With Roasted Butternut Squash & Maple Vinaigrette


INGREDIENTS

Salad

  • 3 mini butternut squash (or 1 large)

  • 3/4 cup maple syrup

  • 1 fresno chili, sliced thin

  • 1 large container of arugula

  • 1 head of frisee, chopped into bite size pieces

  • 1/2 cup dried cranberries

  • 1/2 red onion, sliced thin

  • 1/2 cup candied pecan

  • 1/2 cup orange juice

  • Small log of goat cheese, crumbled

  • 2 tablespoon olive oil

  • Salt

  • Pepper


Dressing

  • Leftover maple syrup from roasted squash

  • 1 heaping tablespoon dijon mustard

  • 1 lemon, juiced

  • 3/4 cup olive oil

  • 1/3 cup canola oil

  • Salt

  • Pepper


RECIPE

  1. Preheat oven to 400.

  2. Peel squash & slice in half the long way. Scoop out seeds & slice halves 1/4 inch thick.

  3. Season squash with olive oil & generous amount of salt & pepper.

  4. Place on rimmed baking sheet lined with parchment & put into oven for 20 minutes.

  5. While roasting, warm up maple syrup & sliced chili in a small saucepan.
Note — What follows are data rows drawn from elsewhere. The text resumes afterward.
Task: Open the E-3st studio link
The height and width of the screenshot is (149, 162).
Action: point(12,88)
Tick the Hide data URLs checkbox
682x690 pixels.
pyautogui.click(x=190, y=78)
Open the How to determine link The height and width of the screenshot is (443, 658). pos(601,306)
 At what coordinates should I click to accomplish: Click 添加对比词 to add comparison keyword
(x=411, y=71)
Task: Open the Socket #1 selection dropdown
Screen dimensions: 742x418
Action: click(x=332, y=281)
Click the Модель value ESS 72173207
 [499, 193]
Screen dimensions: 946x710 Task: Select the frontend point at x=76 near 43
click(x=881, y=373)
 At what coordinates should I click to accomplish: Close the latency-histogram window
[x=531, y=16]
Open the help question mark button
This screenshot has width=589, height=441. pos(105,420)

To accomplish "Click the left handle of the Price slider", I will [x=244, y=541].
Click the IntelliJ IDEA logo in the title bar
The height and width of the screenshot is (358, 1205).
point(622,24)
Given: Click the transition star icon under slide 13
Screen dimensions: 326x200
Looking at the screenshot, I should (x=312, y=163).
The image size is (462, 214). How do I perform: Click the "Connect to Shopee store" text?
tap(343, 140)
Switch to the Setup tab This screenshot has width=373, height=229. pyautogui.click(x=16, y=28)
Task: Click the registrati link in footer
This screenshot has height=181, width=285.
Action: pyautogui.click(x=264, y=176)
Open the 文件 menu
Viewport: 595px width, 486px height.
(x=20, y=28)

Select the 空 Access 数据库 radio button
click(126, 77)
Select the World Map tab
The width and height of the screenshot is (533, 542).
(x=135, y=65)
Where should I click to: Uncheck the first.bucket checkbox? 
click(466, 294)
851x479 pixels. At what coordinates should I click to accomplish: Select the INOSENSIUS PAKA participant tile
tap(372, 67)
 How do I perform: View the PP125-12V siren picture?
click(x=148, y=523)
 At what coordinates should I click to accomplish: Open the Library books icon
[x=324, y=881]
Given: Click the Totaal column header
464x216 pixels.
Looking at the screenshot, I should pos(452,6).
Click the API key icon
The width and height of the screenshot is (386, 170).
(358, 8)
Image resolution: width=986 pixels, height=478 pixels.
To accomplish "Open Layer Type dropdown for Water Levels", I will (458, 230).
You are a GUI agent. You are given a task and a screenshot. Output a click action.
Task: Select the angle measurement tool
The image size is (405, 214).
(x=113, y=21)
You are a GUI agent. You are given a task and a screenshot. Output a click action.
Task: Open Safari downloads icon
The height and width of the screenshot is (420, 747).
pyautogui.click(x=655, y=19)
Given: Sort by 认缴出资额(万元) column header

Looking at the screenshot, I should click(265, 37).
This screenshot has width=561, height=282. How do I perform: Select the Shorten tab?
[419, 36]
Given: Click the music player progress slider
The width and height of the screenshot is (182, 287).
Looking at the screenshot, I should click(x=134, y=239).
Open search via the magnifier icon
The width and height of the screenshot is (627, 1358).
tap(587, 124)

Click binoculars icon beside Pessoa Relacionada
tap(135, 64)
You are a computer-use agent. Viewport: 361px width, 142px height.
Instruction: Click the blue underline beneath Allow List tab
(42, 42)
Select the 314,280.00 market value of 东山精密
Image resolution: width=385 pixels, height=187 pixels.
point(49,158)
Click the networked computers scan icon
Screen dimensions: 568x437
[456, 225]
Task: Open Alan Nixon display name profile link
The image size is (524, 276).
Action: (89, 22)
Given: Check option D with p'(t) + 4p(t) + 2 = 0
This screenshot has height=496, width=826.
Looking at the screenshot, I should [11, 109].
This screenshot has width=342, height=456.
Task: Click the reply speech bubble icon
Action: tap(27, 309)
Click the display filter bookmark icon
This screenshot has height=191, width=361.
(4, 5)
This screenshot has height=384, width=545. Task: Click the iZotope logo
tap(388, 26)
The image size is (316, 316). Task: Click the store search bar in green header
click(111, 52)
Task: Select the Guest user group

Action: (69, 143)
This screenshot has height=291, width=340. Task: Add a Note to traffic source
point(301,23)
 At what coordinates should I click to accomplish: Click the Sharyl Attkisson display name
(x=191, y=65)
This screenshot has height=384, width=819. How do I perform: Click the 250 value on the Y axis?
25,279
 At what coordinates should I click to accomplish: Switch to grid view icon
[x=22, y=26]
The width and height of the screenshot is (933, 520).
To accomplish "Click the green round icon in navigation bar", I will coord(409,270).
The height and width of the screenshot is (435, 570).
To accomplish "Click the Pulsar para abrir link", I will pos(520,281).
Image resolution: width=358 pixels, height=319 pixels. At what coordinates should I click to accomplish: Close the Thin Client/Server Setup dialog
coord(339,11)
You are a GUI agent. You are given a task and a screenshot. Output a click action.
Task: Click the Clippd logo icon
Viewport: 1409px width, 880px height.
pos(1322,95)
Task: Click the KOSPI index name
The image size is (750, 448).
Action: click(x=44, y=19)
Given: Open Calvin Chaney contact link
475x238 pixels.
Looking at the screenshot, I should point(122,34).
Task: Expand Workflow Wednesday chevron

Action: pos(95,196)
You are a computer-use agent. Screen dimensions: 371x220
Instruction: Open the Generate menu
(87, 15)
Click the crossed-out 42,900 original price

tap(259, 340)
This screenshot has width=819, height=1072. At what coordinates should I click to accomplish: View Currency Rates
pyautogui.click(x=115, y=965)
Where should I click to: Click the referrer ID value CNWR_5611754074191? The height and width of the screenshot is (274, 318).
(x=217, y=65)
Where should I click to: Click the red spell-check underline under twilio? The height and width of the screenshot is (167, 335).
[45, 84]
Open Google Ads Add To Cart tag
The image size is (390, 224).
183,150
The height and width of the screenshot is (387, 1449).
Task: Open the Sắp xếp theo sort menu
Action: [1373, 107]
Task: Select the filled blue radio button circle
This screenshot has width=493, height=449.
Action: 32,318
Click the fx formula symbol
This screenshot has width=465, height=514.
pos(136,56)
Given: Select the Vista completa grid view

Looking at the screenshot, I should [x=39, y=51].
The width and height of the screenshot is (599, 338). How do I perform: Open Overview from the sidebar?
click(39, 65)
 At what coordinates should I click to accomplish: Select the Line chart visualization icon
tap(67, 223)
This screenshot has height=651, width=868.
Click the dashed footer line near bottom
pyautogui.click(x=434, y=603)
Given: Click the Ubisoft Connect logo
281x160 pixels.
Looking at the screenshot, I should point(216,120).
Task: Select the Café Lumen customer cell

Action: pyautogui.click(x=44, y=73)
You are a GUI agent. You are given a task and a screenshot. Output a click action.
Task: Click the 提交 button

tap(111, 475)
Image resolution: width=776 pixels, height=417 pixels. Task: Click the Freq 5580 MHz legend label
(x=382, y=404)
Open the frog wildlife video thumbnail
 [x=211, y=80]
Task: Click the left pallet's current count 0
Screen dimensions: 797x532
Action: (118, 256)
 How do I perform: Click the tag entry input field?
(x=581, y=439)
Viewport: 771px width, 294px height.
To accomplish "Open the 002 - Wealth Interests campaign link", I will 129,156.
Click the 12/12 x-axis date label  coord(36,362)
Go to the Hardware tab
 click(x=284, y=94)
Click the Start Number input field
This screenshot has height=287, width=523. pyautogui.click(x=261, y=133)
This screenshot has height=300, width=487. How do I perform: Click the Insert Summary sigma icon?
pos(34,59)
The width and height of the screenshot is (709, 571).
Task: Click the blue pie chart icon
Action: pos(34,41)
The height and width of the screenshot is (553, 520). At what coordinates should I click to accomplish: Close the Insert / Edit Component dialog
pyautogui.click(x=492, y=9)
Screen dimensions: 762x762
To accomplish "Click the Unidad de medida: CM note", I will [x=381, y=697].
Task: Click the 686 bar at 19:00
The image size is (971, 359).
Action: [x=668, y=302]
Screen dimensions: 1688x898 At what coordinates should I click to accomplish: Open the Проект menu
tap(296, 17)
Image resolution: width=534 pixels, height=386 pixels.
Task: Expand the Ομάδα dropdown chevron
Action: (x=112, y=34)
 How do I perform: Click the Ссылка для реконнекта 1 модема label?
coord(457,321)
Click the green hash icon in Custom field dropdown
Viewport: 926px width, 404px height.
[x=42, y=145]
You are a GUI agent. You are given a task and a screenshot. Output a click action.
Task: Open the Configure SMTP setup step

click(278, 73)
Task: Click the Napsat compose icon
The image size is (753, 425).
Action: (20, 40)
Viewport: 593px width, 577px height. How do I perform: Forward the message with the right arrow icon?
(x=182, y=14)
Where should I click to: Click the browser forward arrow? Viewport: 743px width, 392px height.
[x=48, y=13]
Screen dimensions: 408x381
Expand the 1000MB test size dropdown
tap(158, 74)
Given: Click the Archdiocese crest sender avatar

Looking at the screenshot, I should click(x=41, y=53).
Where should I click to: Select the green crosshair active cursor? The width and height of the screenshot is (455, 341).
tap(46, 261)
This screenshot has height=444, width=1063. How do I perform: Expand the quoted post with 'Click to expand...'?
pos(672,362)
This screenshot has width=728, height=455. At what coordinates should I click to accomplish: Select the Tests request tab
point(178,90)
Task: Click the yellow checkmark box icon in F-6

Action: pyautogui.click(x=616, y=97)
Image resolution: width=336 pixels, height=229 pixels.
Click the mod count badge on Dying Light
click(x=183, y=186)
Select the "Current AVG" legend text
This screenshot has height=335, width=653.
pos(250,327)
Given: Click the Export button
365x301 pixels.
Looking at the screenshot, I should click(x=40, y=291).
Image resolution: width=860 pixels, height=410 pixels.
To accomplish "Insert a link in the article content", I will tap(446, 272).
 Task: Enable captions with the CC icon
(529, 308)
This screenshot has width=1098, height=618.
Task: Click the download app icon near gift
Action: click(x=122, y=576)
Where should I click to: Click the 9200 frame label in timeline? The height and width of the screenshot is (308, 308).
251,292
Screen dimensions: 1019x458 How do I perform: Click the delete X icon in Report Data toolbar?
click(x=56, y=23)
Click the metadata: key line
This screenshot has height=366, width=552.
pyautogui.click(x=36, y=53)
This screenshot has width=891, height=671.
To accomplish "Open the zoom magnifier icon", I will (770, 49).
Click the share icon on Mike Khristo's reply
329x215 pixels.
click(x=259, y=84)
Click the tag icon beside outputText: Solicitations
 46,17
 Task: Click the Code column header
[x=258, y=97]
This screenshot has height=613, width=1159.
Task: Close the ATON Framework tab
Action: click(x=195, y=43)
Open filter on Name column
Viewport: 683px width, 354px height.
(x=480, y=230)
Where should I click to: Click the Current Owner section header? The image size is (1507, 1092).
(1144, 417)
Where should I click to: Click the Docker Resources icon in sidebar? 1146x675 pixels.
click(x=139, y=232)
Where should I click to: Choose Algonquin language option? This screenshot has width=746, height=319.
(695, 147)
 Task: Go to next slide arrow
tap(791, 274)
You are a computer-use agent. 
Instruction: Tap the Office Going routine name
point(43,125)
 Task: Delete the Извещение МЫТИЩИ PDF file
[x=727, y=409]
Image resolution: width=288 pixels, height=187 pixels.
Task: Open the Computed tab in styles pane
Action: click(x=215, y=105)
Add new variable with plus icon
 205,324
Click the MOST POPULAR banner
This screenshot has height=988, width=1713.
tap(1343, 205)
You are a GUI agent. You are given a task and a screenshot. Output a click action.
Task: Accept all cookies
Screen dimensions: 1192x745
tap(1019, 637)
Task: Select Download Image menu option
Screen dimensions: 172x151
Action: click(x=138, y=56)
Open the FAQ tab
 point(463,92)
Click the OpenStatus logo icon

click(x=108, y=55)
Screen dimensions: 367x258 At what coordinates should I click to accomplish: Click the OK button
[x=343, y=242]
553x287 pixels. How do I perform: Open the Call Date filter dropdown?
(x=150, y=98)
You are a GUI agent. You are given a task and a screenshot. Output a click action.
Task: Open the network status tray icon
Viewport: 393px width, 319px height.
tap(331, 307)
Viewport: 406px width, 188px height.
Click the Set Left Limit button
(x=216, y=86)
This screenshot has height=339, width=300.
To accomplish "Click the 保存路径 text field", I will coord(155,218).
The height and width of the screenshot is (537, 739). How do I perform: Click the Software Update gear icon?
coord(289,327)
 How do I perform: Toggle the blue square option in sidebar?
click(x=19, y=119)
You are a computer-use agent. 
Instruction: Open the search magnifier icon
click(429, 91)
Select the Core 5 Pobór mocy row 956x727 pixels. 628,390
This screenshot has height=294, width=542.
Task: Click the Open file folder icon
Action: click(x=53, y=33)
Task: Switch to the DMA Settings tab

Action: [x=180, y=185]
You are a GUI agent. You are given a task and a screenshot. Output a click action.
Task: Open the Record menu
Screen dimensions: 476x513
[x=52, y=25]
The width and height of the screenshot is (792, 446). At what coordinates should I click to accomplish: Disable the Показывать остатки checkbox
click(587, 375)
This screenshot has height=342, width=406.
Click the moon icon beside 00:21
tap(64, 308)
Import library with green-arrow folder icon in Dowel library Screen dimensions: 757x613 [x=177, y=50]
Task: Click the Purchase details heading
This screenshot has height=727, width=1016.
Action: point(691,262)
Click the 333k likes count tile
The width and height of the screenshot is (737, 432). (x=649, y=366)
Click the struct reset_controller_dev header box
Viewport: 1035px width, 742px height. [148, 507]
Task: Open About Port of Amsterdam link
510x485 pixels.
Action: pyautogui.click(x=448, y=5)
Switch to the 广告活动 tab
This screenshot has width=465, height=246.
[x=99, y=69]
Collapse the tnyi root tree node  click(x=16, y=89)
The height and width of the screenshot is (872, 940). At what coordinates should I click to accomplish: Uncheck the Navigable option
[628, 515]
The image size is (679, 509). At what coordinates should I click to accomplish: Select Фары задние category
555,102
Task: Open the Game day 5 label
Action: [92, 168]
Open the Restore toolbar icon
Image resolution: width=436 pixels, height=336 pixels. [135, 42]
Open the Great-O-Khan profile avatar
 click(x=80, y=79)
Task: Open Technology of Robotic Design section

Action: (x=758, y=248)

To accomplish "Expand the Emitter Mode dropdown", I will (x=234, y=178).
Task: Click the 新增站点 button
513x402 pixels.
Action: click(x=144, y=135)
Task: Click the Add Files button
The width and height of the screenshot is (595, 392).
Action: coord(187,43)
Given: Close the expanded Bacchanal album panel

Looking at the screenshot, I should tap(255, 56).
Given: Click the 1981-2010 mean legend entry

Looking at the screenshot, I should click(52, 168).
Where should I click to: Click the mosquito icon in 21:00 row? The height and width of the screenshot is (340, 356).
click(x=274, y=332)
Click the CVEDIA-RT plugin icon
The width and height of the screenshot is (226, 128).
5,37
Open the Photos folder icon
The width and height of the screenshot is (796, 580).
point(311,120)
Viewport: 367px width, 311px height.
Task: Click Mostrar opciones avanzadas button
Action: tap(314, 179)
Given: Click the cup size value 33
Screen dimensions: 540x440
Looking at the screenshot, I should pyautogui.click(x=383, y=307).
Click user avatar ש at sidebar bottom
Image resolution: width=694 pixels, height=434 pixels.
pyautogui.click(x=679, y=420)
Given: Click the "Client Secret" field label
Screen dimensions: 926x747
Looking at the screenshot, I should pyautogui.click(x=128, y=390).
  6. Place dried cranberries in a small bowl & pour orange juice over them. Let them soak for at least 30 minutes & then drain out orange juice.

  7. After 20 minutes of the squash roasting, lightly brush the squash with the warmed maple syrup & continue cooking for about another 20 minutes until they're lightly brown. Remove from oven & let cool.

  8. To make the vinaigrette, pour the rest of the maple syrup into a small bowl. Add dijon mustard & lemon juice & mix until combined. Slowly drizzle the oils while whisking until emulsified. Season generously with salt & pepper.

  9. Mix arugula & frisee in a large bowl.

  10. Add thinly sliced onion, drained cranberries, and half of the roasted squash to the bowl. Lightly dress the salad & season your greens with salt & pepper. Mix in half of the goat cheese.

  11. To plate, place greens on a large platter. Top with the remaining squash, goat cheese & pecans & drizzle some more dressing.